WHAT IS NEEDED
Reproduce the following lines verbatim, starting at the line that contains "This screenshot has height=692, width=1200." and stopping after the line that contains "will tap(286, 593).".

DATASET
━━━━━━━━━━
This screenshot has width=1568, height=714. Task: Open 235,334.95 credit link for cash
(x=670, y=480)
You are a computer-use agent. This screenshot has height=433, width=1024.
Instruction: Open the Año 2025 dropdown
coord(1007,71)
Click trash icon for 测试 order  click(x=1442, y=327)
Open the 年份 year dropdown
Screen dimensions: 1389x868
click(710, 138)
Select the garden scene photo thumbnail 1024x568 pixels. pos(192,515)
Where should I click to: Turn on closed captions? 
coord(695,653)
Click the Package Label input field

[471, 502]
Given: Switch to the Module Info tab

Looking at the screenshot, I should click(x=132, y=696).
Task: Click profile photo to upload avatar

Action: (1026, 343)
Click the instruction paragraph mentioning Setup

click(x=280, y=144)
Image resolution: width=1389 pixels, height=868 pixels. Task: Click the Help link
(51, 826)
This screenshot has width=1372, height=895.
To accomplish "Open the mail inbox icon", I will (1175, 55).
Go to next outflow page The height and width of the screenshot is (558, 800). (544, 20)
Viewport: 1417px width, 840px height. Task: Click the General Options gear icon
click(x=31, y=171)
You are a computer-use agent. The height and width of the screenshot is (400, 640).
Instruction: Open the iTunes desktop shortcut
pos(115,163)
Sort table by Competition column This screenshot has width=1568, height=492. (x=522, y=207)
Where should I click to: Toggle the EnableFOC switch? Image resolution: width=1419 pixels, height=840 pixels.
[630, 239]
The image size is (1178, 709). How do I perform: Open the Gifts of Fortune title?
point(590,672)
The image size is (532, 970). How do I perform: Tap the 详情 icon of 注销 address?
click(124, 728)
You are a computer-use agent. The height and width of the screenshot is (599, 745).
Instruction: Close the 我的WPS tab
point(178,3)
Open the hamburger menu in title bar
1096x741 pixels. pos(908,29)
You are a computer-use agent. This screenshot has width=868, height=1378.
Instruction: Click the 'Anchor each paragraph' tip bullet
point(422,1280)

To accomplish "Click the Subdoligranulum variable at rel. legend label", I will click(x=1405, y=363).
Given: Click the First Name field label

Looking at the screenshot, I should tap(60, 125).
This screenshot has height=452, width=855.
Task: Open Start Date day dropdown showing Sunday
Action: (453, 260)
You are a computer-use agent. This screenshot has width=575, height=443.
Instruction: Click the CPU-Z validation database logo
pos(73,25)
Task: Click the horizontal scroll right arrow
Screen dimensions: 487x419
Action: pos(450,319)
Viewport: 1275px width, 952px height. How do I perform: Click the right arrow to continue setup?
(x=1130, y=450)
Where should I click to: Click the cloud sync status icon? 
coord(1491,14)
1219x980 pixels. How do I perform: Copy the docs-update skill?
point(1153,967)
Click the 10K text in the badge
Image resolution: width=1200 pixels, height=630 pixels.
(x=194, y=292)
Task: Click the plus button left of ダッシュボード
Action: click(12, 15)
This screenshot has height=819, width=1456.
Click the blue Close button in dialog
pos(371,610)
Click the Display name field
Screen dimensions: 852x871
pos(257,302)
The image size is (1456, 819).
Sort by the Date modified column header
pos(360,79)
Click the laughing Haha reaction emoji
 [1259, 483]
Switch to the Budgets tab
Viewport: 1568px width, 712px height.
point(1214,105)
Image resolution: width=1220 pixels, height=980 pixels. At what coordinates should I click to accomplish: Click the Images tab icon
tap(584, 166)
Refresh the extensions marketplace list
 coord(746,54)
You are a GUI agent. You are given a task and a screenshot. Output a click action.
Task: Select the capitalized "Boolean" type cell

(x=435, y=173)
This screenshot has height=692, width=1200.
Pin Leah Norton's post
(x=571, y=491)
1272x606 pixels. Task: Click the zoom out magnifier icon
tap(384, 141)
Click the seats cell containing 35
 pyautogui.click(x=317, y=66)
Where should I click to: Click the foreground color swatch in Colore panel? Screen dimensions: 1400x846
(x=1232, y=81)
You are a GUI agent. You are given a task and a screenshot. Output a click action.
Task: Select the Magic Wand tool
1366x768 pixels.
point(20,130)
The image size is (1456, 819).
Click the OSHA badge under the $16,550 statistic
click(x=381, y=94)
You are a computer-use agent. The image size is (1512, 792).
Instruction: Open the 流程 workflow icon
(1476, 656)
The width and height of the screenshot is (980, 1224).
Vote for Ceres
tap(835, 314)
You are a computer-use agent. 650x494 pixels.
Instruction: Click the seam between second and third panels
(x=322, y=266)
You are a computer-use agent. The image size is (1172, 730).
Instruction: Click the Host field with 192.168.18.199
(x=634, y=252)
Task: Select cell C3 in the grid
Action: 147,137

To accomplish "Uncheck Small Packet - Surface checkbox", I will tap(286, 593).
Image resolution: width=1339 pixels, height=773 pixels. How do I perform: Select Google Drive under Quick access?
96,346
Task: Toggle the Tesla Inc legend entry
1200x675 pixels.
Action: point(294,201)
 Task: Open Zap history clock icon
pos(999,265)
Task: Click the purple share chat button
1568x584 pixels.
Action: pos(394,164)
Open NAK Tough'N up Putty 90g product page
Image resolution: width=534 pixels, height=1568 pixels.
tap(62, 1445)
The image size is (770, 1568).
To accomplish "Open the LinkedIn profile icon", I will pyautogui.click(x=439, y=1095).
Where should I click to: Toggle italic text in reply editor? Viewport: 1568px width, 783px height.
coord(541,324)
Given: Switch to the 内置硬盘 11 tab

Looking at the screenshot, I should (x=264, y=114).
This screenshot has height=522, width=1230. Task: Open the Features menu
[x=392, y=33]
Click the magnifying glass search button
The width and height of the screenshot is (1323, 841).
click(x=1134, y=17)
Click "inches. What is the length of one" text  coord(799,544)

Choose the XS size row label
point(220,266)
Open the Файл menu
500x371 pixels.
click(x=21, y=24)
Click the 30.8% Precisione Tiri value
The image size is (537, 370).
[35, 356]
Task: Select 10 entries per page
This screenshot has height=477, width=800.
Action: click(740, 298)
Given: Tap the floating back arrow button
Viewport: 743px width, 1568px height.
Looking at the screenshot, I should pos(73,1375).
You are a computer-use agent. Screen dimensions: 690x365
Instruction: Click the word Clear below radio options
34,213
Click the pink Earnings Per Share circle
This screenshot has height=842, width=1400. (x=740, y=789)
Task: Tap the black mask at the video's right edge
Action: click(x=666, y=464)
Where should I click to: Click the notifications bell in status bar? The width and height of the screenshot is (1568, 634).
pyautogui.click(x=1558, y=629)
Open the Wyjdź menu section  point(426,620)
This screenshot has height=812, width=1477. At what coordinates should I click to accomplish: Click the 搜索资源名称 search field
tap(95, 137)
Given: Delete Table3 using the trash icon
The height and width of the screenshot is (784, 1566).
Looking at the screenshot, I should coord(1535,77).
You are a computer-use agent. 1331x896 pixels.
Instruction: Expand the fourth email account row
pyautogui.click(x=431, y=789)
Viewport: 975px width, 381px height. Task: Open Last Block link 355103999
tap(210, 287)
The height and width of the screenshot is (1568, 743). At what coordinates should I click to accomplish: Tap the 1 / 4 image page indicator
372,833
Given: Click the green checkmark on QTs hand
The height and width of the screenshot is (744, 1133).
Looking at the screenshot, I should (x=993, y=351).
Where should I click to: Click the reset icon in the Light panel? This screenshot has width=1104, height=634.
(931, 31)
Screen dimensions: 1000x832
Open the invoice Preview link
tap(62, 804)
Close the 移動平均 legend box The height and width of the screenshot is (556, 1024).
━━━━━━━━━━
THE REPLY
This screenshot has height=692, width=1200.
Pin Leah Norton's post
(x=571, y=491)
1272x606 pixels. Task: Click the zoom out magnifier icon
tap(384, 141)
Click the seats cell containing 35
 pyautogui.click(x=317, y=66)
Where should I click to: Click the foreground color swatch in Colore panel? Screen dimensions: 1400x846
(x=1232, y=81)
You are a GUI agent. You are given a task and a screenshot. Output a click action.
Task: Select the Magic Wand tool
1366x768 pixels.
point(20,130)
The image size is (1456, 819).
Click the OSHA badge under the $16,550 statistic
click(x=381, y=94)
You are a computer-use agent. The image size is (1512, 792).
Instruction: Open the 流程 workflow icon
(1476, 656)
The width and height of the screenshot is (980, 1224).
Vote for Ceres
tap(835, 314)
You are a computer-use agent. 650x494 pixels.
Instruction: Click the seam between second and third panels
(x=322, y=266)
You are a computer-use agent. The image size is (1172, 730).
Instruction: Click the Host field with 192.168.18.199
(x=634, y=252)
Task: Select cell C3 in the grid
Action: 147,137

To accomplish "Uncheck Small Packet - Surface checkbox", I will tap(286, 593).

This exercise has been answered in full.